We Began to Romanticize the Wilderness – Wendell Berry

by | Jan 25, 2017 | Blog, Culture, Excerpts, Wendell Berry, Wilderness | 0 comments

“Apparently with the rise of industry, we began to romanticize the wilderness -which is to say we began to institutionalize it within the concept of “scenic.” Because of railroads and improved highways, the wilderness was no longer an arduous passage for the traveler, but something to be looked at grand or beautiful from the high vantages of the roadside. We became Viewers of “views.” And because we no longer traveled in the wilderness as a matter of course, we forgot that wilderness still circumscribed civilization and persisted in domesticity. We forgot, indeed, that the civilized and the domestic continued to depend upon wilderness-that is, upon natural forces within the climate and within the soil that have never in any meaningful sense been controlled or conquered. Modern civilization has been built largely in this forgetfulness.

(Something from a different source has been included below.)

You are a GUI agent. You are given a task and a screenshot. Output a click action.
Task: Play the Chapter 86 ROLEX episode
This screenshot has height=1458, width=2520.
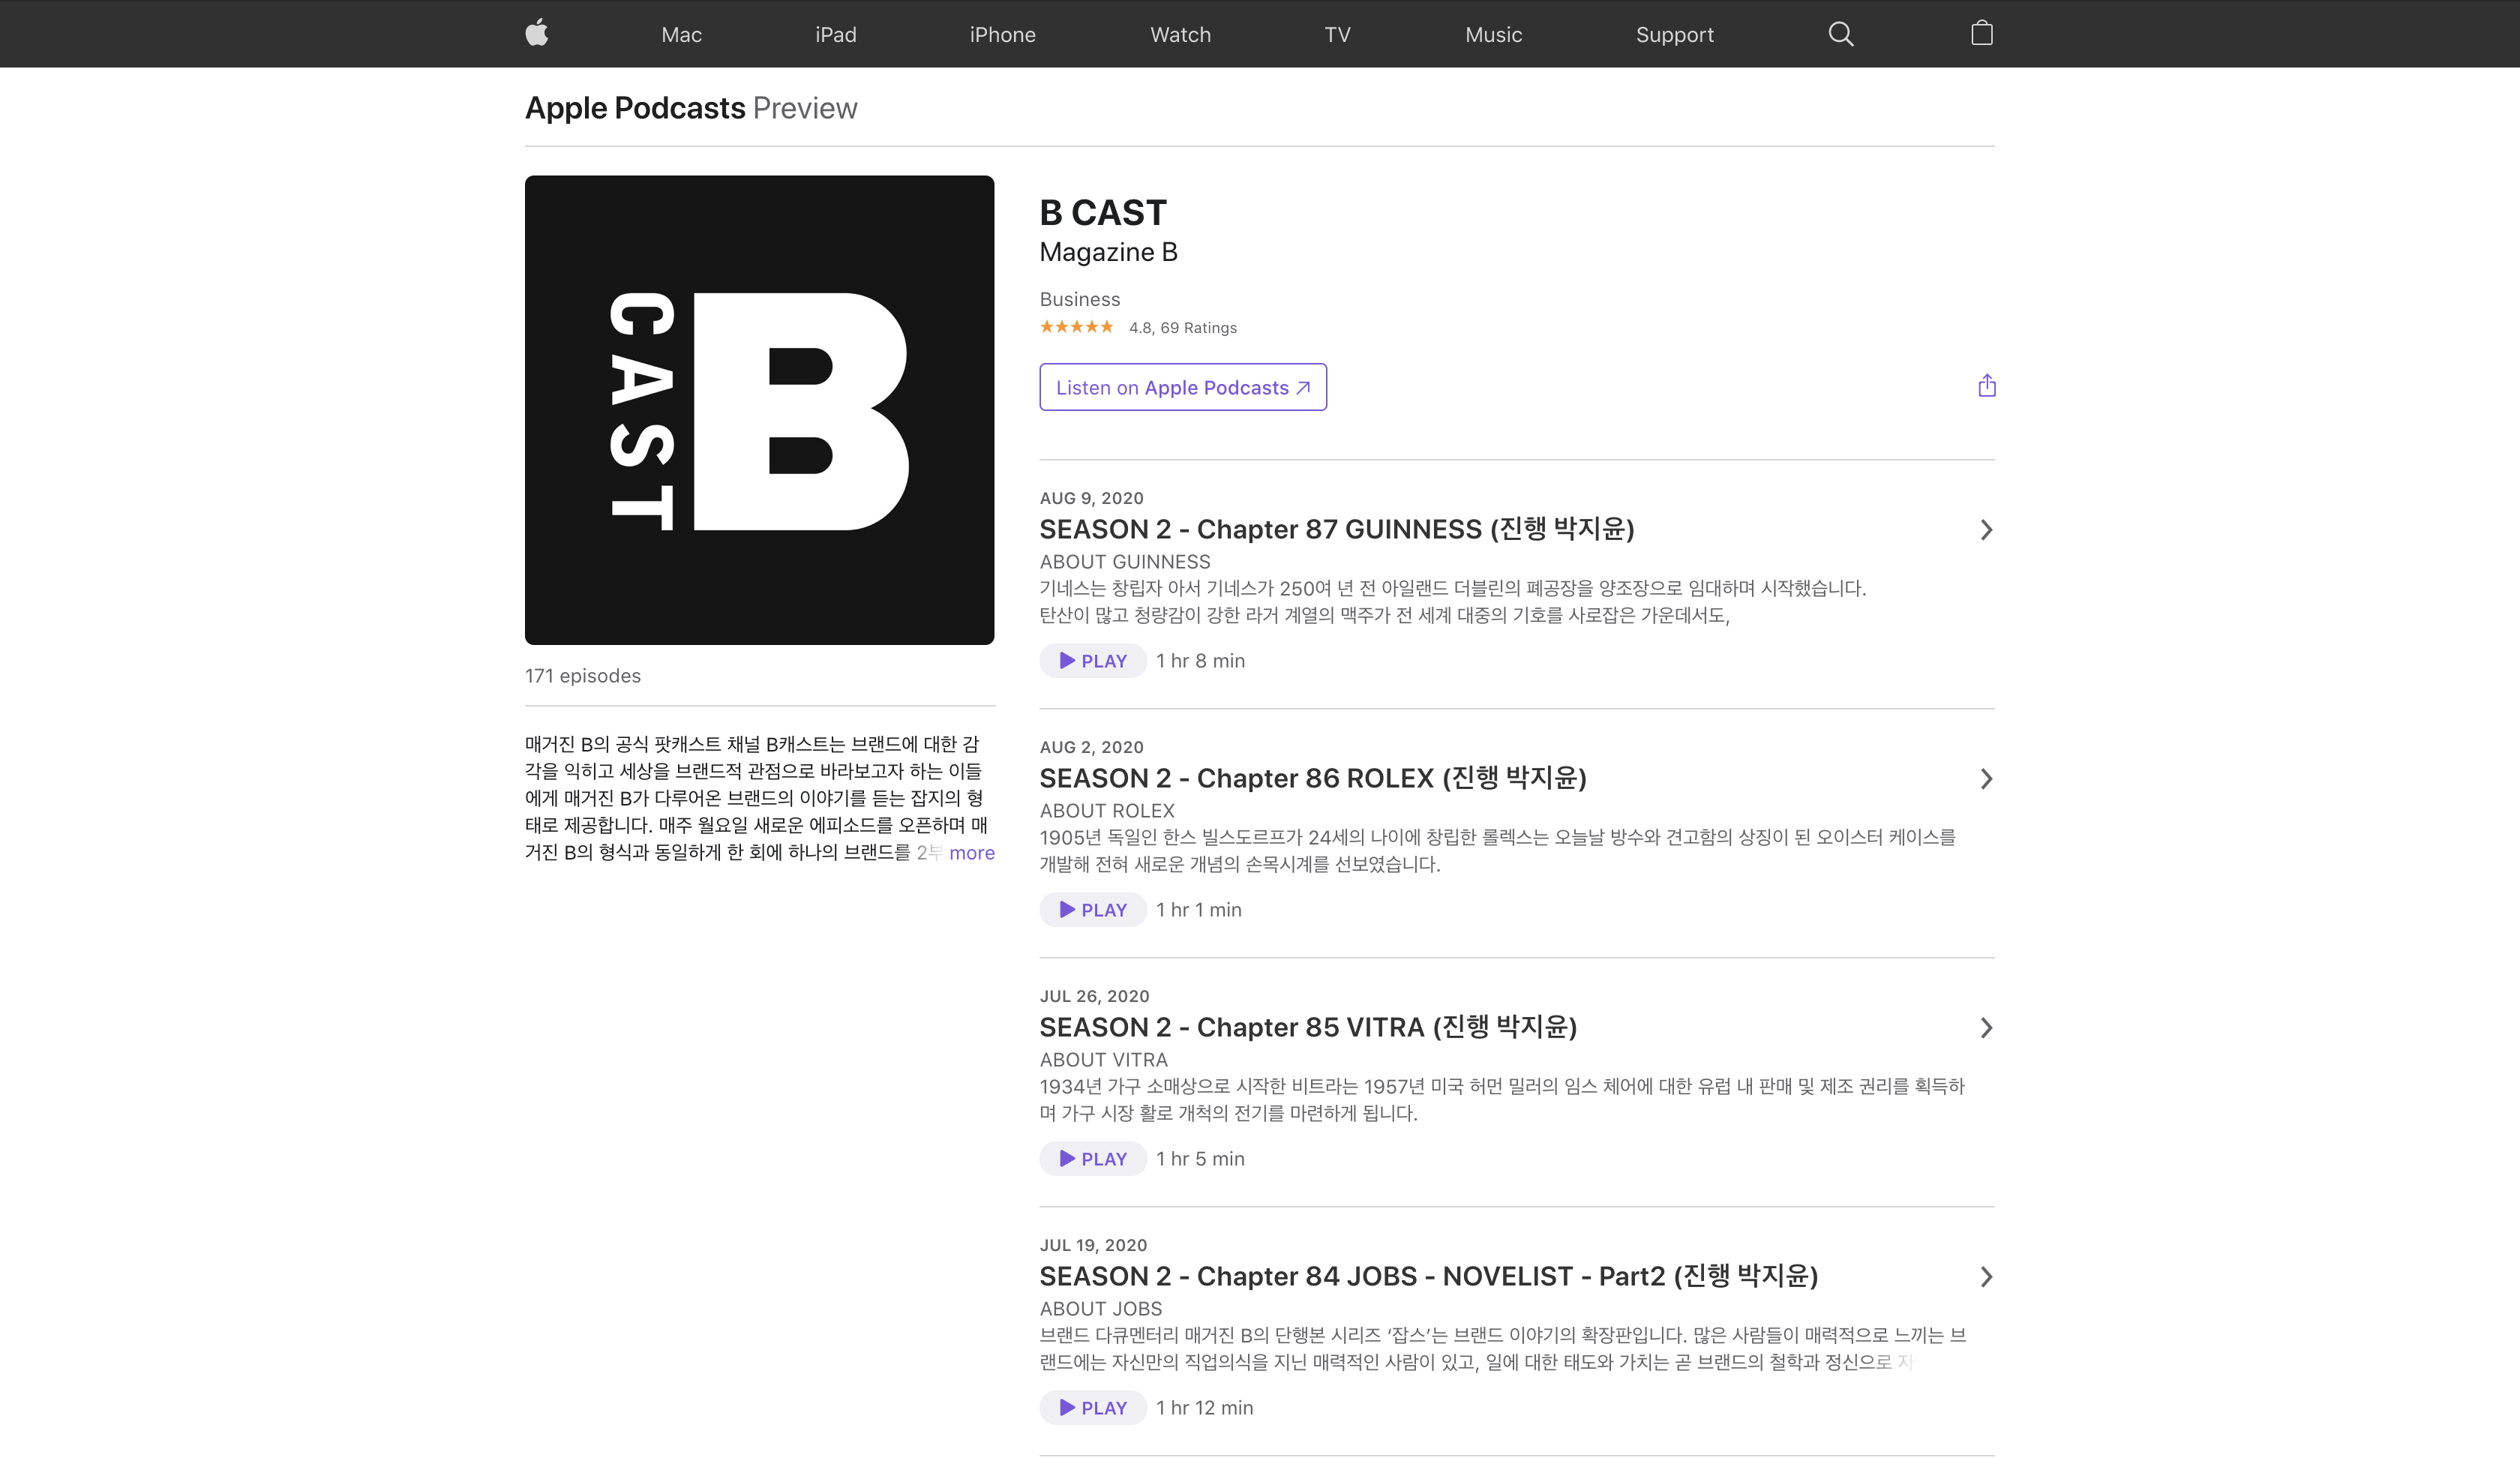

And as we transformed the wilderness into scenery, we began to feel in the presence of “nature” an awe that was increasingly statistical. We would not become appreciators of the Creation until we had taken its measure. Once we had climbed or driven to the mountaintop, we were awed by the view, but it was an awe that we felt compelled to validate or prove by the knowledge of how high we stood and how far we saw. We are invited to “see seven states from atop Lookout Mountain,” as if our political boundaries had been drawn in red on the third morning of Creation.

We became less and less capable of sensing ourselves as small within Creation, partly because we thought we could comprehend it statistically, but also because we were becoming creators, ourselves, of a mechanical creation by which we felt ourselves greatly magnified. We built bridges that stood imposingly in titanic settings, towers that stood around us like geologic presence, single machines that could do the work of hundreds of people. Why, after all, should one get excited about a mountain when one can see almost as far from the top of a building, much farther from an airplane, farther still from a space capsule? We have learned to be fascinated by the statistics of magnitude and power. There is apparently no limit in sight, no end, and so it is no wonder that our minds, dizzy with numbers, take refuge in a yearning for iniinitudes of energy and materials.”